Turning to the third condition, ‘subjective comment-material’, this is the domain where the clearest difference between congruent and incongruent stimuli was found (Figs. 2 and 9). The explanation we propose for this finding is based on Scontras et al.’s (2017) results, and more specifically on their brief observation that as noun phrases are built semantically outward from the noun, the less subjective content is the one that enters earlier in the process (see also Scontras et al., 2019). Addressing the question of what drives this behavior, the answer is that the more subjective adjectives usually enter the computation last, due to a cognitive bias called Novel Information Bias (NIB).
NIB refers to the cognitive tendency to avoid tokenizing multiple, adjacent occurrences of the same type, because of a general bias to provide more attentional resources to novel information (Leivada, 2017). Consequently, this information is often granted a more prominent position in the linguistic message to facilitate clear and, to the degree possible, effortless identification. More prominent in this case means first in languages like English (i.e., Adj-Adj-Noun) or last in languages like Spanish (i.e., Noun-Adj-Adj). This happens because one of the key abilities of the parser is to aptly keep track of sequence edges (Endress et al., 2009; Ferry et al., 2015). Therefore, novel information with a low expectation value is typically placed in a saliently accessible position: at the edges of the Adj-Adj-Noun/Noun-Adj-Adj constellation.

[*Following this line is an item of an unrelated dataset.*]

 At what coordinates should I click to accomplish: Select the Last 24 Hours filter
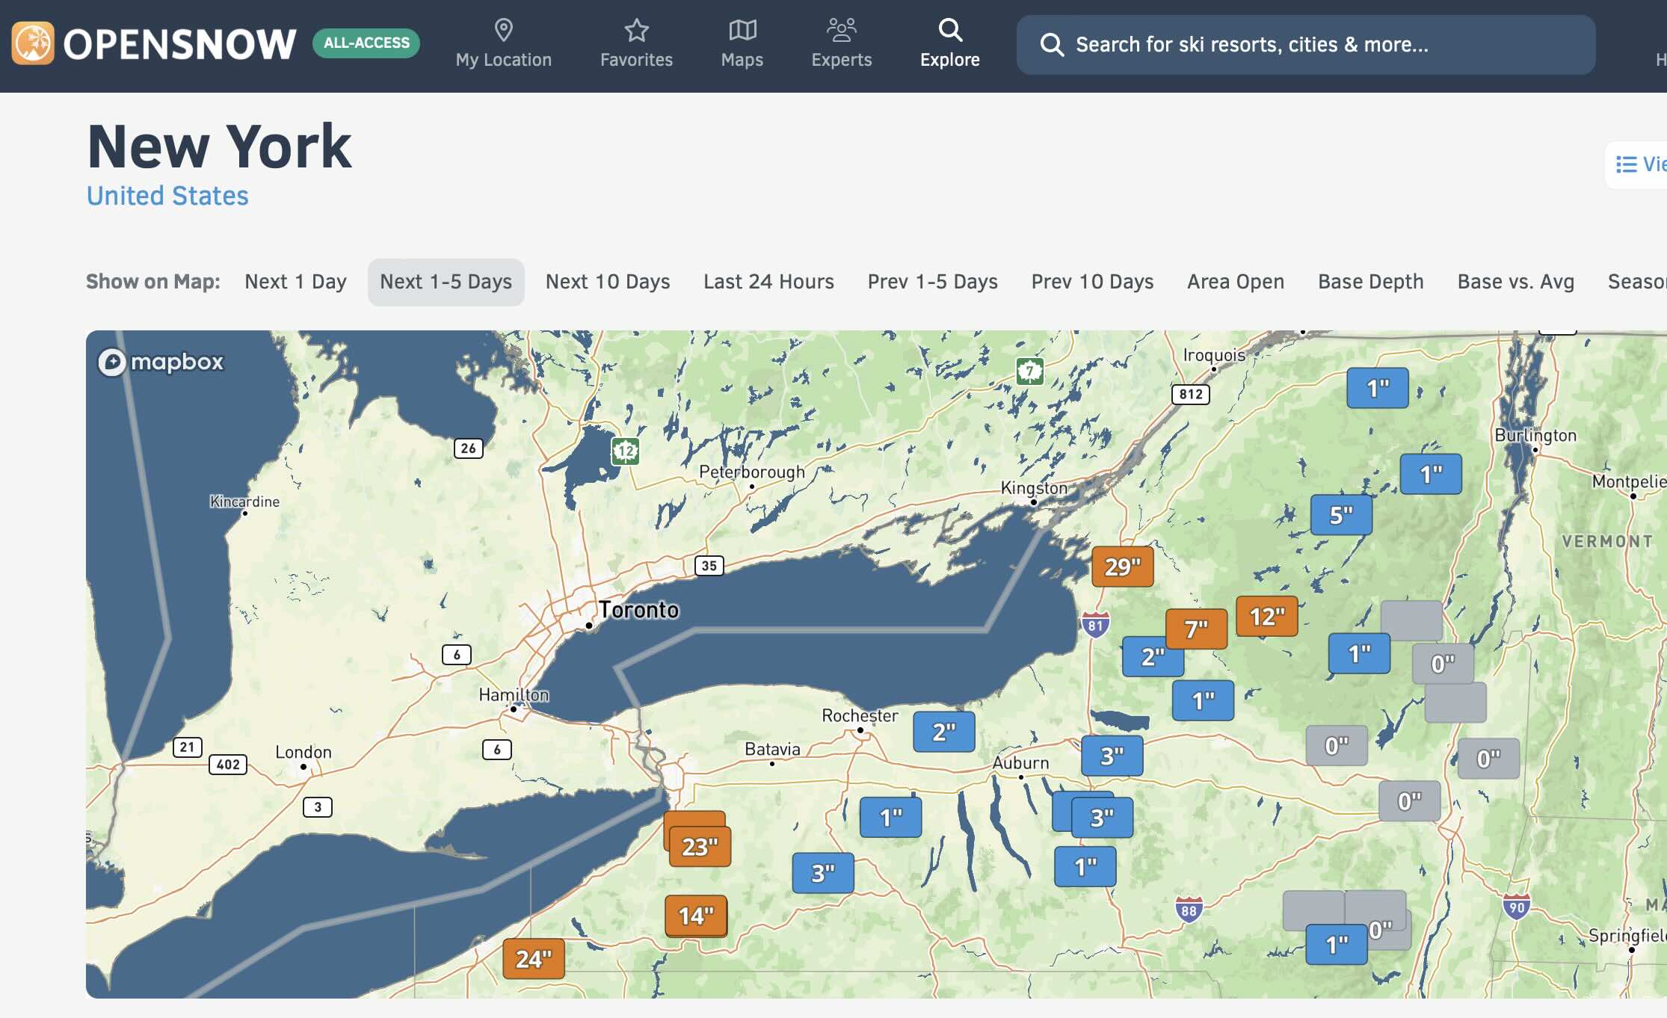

To unpack the somewhat unclear notion of novelty, a concrete finding from corpus studies refers to how often an adjective collocates with a noun. For instance, Wulff’s (2003) results suggest that noun-specific frequency is a highly significant factor that mediates order: adjectives with high noun-specific frequency tend to appear closer to the noun in a multi-adjective string. Noun-specific frequency is proportional to expectation value—due to the high collocability of the adjective and the noun, the parser expects to see them together—and inversely proportional to novelty: The higher the expectation value is, the lower becomes the novelty. Put another way, a high expectation value entails a diminished degree of novelty that may surprise the addressee. The notions of novelty and surprise should be understood in this context as referring to attributes that the parser does not actively expect in a context, because it does not consider them default dimensions of information that often appear with the nominal. For example, in the context of talking about kittens, the adjective ‘fluffy’ has a higher expectation value and a lower degree of novelty compared to the adjective ‘boring’.Footnote 5
Let’s illustrate what this means for the way subjective comment adjectives are ordered in relation to material adjectives more generally, through comparing ‘nice toy’ (subjective comment) to ‘plastic toy’ (material). If ‘plastic’ collocates with ‘toy’ more often than ‘nice’ does, the parser will not be surprised if it sees ‘plastic’ as close to this nominal as possible. ‘Nice’, on the other hand, denotes a subjective comment that is primarily informative about the speaker’s perception of the object, not the object itself. If an adjective like ‘nice’ patterns with a large set of nouns, while an adjective like ‘fluffy’ or ‘plastic’ is compatible with a smaller set (i.e., specific Spelke objects), then ‘fluffy’ or ‘plastic’ have a high expectation value in the contexts of nouns denoting these specific Spelke objects. In other words, we expect to see ‘fluffy’ being mentioned in relation to kittens or ‘plastic’ in relation to toys, but our expectations about ‘nice’ are weaker because this adjective patterns with many nouns. When ‘nice’ and ‘plastic’ must be ordered in one construction that features ‘toy’, the parser recognizes that ‘nice’ is more generic and less noun-specific, and thus assigns it a lower expectation value in constructions that feature this noun. This claim relies on two premises: first, there are more constructions in the ‘material + toy’ category than the ‘subjective comment + toy’ category, and second, the parser is mindful of such differences in frequency. The second premise has already been established empirically (see Wulff, 2003). To shed light on whether the first premise holds, the Corpus of Contemporary American English (COCA) was searched. The first search featured one of the following subjective comment adjectives: {nice, ugly, good, bad, precious, pretty, silly, cheap, cute, expensive} + toy. The second search featured one of the following material adjectives: {plastic, wooden, metal, rubber, porcelain, stuffed, furry, fluffy, plush, magnetic} + toy. The results, given in Table 2, grant support to the first premise.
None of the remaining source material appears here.